Description
Light, flaky, and packed with bright orange flavor, these cranberry orange scones are the perfect treat! Drizzle them with a homemade orange glaze for a breakfast that will keep you coming back for more.
Ingredients
Units
Scale
- 1/2 cup white sugar
- 1 tsp orange zest
- 2 cups all purpose flour
- 1 tsp salt
- 2 tsp baking powder
- 1/2 cup (1 stick) cold butter, grated
- 1 egg
- 2/3 cup heavy cream
- 1 cup dried cranberries
Orange Glaze
- 3 tbsp butter, melted
- 3/4 cup powdered sugar
- 3-4 tbsp freshly squeezed orange juice
- 1/2 tsp vanilla extract
- pinch salt (if too sweet)
Instructions
- Make the orange sugar: Begin by using a microplane grater to grate 1 tsp of orange zest. In a small bowl, combine the sugar and the orange zest together, gently working together with a spoon or your hands until combined. Set aside.
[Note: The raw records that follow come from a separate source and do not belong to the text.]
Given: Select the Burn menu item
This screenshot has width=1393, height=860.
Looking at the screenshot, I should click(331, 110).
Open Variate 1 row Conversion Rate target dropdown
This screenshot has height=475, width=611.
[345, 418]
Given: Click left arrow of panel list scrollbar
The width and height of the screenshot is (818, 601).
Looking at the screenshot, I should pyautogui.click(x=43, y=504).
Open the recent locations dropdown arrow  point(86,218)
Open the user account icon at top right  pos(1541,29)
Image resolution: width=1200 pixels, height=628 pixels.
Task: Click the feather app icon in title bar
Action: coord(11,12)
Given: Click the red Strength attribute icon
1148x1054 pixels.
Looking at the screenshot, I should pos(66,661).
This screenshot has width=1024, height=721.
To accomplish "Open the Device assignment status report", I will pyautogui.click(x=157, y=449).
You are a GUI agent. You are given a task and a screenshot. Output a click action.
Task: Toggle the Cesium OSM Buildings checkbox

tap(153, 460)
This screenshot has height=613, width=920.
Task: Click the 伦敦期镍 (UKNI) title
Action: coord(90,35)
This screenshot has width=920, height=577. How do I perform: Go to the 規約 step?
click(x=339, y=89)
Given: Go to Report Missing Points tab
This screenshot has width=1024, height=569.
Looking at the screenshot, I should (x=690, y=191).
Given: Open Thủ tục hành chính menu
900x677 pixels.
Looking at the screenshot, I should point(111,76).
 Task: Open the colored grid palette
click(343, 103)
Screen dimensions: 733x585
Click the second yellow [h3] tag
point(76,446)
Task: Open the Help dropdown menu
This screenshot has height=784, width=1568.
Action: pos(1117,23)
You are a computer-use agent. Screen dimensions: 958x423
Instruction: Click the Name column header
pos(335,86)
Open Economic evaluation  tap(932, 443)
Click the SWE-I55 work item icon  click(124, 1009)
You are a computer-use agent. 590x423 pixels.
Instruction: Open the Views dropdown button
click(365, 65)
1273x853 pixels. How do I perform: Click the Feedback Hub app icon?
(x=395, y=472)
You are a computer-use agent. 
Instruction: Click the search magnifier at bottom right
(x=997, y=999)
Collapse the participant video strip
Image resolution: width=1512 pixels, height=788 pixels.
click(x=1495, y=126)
- In a large bowl, whisk together the flour, orange sugar mixture (reserving 1 tablespoon for sprinkling over the top of the scones), baking powder, and salt. Using a box grater, grate in the cold butter. Begin working the butter into the dry ingredients using a pastry cutter, two forks, or your fingers until the mixture comes together in pea-sized crumbs. Add in the dried cranberries and mix together until just combined.
- In another small bowl, whisk the heavy cream, egg, and vanilla extract together. Slowly pour this over the dry ingredients, then mix together until everything appears moistened, being careful not to overmix.
- Turn the scone dough out onto a lightly floured surface. Using your hands, work dough into a ball as best you can. Dough will be slightly sticky. If it’s too sticky, add a little more flour. If it seems too dry, add 1-2 more tablespoons of heavy cream until it comes together. Press into an 8-inch disc and, with a sharp knife or bench scraper, cut into 8 wedges.
- Brush scones with remaining heavy cream and sprinkle with the additional orange sugar (this is optional, but makes them extra pretty!) Pop the scones in the fridge to stay cold while the oven comes up to temp.
- Preheat oven to 400°F.
- Line a large baking sheet with parchment paper or a silicone baking mat. Arrange scones 2-3 inches apart on the prepared baking sheet.
- Bake for 18-20 minutes or until golden brown around the edges and lightly browned on top. Remove from the oven and allow to cool for a few minutes as you make the glaze.
- Orange glaze: In a small bowl, whisk the powdered sugar, melted butter, vanilla extract, and orange juice together. Add a little more powdered sugar to thicken or more juice to thin.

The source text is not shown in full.